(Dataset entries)
--------------------------------------------------

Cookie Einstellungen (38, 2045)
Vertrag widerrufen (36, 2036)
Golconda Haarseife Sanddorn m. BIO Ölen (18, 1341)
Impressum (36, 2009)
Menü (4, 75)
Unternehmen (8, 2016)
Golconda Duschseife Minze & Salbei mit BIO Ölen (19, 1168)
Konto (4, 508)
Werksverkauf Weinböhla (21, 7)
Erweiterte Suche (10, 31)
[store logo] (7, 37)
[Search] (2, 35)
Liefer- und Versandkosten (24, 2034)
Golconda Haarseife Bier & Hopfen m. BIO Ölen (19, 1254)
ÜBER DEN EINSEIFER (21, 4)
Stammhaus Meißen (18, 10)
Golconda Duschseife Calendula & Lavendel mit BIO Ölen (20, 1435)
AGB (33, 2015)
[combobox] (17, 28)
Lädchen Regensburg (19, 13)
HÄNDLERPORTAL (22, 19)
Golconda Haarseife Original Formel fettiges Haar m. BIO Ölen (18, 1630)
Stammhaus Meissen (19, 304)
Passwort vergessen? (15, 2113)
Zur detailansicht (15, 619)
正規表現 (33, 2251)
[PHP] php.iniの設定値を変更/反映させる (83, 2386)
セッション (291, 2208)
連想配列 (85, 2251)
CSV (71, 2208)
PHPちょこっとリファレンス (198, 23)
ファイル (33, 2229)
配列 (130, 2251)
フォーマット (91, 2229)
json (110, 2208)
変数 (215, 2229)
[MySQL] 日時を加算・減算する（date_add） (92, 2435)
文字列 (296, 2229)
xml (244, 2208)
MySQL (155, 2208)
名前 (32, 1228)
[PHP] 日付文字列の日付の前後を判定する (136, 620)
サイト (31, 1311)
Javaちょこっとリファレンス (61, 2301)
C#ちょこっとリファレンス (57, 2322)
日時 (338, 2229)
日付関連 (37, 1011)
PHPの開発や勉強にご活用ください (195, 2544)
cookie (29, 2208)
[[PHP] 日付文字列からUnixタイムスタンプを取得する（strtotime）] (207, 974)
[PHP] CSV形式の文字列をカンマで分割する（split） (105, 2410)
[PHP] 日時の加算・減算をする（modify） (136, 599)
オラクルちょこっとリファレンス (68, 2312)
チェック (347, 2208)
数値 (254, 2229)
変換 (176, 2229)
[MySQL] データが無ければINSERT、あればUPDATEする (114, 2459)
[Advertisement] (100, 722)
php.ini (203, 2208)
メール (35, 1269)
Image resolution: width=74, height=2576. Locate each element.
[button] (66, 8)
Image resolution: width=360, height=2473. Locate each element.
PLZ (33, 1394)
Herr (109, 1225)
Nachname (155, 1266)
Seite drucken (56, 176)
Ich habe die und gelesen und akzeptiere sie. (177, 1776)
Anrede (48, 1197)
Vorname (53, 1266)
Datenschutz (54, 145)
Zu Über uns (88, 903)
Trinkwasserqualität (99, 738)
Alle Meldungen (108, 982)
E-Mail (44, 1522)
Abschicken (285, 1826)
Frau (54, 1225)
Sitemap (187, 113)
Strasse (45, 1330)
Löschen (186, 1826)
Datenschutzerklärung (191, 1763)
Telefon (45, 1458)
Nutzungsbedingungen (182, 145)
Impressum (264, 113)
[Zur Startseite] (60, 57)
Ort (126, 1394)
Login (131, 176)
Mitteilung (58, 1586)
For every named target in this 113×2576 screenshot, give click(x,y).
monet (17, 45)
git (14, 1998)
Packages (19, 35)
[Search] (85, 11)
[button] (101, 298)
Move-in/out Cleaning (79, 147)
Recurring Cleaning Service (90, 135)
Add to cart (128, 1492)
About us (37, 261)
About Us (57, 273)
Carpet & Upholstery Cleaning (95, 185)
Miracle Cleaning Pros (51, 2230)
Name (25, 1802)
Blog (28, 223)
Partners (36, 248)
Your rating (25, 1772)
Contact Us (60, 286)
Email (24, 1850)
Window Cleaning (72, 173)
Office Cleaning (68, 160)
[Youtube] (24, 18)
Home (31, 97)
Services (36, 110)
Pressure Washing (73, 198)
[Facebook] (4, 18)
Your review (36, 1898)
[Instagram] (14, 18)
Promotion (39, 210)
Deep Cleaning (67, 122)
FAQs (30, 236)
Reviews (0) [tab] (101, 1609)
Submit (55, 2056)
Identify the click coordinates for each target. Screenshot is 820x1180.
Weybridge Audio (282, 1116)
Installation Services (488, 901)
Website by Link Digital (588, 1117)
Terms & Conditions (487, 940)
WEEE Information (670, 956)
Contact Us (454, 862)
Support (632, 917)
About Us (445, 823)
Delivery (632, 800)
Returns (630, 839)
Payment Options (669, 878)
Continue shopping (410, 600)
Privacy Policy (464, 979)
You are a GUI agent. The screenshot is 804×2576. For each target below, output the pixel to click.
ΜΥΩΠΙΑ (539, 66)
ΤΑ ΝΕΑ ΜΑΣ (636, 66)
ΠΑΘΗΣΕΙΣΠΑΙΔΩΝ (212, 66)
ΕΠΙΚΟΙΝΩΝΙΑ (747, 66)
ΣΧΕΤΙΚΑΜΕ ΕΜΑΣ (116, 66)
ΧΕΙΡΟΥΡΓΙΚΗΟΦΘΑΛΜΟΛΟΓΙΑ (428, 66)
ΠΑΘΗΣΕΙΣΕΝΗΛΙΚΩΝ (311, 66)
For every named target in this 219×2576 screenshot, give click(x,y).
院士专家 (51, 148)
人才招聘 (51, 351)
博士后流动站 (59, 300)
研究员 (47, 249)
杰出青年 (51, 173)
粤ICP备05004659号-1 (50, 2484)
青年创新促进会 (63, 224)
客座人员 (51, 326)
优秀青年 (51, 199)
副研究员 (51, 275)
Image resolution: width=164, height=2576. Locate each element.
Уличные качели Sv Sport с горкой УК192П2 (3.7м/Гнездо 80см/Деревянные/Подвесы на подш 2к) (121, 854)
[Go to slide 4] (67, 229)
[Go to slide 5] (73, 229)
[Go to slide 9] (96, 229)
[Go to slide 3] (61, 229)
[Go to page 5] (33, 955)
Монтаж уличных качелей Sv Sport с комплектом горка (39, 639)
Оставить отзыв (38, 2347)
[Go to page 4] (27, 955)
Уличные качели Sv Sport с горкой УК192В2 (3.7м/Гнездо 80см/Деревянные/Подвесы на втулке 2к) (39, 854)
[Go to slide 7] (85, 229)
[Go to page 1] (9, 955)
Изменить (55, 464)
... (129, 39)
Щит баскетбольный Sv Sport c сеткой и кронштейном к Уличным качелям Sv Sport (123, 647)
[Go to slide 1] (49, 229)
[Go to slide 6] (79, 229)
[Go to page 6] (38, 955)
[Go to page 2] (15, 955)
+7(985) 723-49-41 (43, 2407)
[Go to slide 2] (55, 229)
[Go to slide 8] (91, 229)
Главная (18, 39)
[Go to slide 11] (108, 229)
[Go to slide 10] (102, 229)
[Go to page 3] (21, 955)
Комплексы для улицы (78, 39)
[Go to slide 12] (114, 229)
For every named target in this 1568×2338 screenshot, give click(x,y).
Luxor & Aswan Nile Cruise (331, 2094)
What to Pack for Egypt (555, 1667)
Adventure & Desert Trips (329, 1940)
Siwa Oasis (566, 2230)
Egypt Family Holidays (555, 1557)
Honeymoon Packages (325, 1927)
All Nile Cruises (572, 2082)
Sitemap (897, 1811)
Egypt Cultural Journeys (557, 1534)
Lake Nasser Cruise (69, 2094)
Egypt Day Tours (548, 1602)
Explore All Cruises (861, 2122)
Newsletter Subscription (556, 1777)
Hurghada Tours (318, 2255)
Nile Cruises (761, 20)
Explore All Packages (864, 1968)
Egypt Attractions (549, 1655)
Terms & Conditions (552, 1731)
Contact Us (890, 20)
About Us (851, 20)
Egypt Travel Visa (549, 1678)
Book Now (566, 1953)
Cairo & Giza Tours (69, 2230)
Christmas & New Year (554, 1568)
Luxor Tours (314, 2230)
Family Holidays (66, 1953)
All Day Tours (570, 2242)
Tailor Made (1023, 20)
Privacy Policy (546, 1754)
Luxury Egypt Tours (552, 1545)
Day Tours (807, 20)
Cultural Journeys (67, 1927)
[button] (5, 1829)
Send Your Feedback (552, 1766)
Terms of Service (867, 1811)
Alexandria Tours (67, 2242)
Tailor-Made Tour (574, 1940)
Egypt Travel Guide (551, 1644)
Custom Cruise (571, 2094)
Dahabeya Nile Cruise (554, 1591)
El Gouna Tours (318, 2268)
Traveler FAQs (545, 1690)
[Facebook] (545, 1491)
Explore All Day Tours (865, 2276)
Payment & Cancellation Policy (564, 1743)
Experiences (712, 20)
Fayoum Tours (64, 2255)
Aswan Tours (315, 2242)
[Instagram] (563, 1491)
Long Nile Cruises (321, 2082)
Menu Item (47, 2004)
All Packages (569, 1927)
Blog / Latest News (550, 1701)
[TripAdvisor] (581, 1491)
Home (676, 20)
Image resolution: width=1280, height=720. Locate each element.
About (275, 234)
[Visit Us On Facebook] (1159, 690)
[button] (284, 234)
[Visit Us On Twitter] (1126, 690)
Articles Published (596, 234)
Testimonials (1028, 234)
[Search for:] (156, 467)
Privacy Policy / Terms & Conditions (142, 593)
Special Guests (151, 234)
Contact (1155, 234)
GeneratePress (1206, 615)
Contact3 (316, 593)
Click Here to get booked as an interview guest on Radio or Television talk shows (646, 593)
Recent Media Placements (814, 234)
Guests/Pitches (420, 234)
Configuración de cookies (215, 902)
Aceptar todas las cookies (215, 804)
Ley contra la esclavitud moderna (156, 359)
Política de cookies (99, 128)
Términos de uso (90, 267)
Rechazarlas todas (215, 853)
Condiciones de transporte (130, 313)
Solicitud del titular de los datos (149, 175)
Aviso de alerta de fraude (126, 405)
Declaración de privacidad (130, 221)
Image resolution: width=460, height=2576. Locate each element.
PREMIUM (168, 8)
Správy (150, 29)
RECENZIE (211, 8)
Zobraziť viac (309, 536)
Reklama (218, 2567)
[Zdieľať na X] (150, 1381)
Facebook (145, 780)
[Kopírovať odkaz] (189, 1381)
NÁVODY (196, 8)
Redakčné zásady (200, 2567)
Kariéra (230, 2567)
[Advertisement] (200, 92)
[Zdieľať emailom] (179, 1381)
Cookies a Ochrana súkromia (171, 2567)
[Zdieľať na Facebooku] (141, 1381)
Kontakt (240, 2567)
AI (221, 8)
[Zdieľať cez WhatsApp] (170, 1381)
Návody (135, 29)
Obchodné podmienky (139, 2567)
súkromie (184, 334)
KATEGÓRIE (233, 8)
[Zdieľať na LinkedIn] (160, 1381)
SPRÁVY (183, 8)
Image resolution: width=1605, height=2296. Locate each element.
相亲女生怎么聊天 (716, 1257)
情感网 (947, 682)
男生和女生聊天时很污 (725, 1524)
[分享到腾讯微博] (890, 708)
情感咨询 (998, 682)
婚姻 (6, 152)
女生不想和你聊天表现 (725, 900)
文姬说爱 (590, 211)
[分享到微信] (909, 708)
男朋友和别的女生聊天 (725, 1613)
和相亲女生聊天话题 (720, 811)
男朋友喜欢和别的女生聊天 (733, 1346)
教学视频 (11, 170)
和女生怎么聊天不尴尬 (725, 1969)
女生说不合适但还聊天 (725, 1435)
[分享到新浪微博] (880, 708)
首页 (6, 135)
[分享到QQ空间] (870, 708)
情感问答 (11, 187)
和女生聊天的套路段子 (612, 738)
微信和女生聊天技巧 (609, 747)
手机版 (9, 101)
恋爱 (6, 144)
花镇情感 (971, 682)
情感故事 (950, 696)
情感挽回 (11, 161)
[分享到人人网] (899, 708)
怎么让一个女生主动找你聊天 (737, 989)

--------------------------------------------------

■ Exercise aim
Above this instruction are the records; retype exactly the lines from the one containing "Passwort vergessen? (15, 2113)" up to and including the one containing "変数 (215, 2229)".

■ Completed exercise
Passwort vergessen? (15, 2113)
Zur detailansicht (15, 619)
正規表現 (33, 2251)
[PHP] php.iniの設定値を変更/反映させる (83, 2386)
セッション (291, 2208)
連想配列 (85, 2251)
CSV (71, 2208)
PHPちょこっとリファレンス (198, 23)
ファイル (33, 2229)
配列 (130, 2251)
フォーマット (91, 2229)
json (110, 2208)
変数 (215, 2229)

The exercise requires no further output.